House prices in Australia will surge during 2022/23 as unprecedented low interest rates and less restrictive lending conditions deliver a ‘very, very attractive environment’ for borrowing, a leading economist says.
Speaking online during the Housing 100 breakfast hosted by Housing Industry Association (HIA) last Thursday, Westpac Chief Economist Bill Evans said Australian dwelling values would fall by a total of five percent from the beginning of April 2020 to the end of June next year.
Of this, 2.7 percent of the decline has already occurred whilst a further 2.3 percent contraction is expected.
Beyond that, however, Evans says prices will surge by 15 percent in 2022/23.
“I think you are going to have a very, very attractive environment (for housing in 2022/23)” Evans said.

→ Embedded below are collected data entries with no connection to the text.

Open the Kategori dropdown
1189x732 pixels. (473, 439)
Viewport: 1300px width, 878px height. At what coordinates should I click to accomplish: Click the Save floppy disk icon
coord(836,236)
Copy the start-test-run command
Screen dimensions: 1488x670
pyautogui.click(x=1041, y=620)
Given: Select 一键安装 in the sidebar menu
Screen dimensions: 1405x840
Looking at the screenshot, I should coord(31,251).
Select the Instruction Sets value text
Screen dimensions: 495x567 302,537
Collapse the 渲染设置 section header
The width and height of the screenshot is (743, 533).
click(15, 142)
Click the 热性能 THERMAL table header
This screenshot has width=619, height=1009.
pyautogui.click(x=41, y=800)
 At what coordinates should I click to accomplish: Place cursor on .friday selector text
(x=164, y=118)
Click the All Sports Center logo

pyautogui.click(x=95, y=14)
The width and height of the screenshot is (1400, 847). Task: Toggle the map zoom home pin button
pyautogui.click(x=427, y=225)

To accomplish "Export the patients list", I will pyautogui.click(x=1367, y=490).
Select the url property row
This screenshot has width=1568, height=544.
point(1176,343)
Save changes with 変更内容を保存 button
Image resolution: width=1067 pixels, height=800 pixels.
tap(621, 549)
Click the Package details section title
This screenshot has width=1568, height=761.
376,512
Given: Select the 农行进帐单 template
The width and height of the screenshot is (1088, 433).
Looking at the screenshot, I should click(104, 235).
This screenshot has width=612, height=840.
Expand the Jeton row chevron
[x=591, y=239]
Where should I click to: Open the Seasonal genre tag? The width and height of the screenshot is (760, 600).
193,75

“I think those very low rates will be sustained, I think governments will be focused on rebooting the economy rather than trying to restrain bank lending … and regulators will be supporting the market.”
According to Evans, prices will respond to COVID in three phases.
The first stage has seen price declines since the beginning of April in response to the June quarter economic slowdown.
The next phase will see a stabilisation which will involve additional modest contractions overall as values fall by a further eight percent in Melbourne but stabilise elsewhere.
This will come on the back of low interest rates and a modest economic recovery in the second half of the year.
Beyond that, Evans expects the market to enter a third phase during 2022/23 which will see prices rise by an average of fifteen percent.
Primarily, this will be driven by sustained low interest rates and an accommodative borrowing stance from banks and regulators.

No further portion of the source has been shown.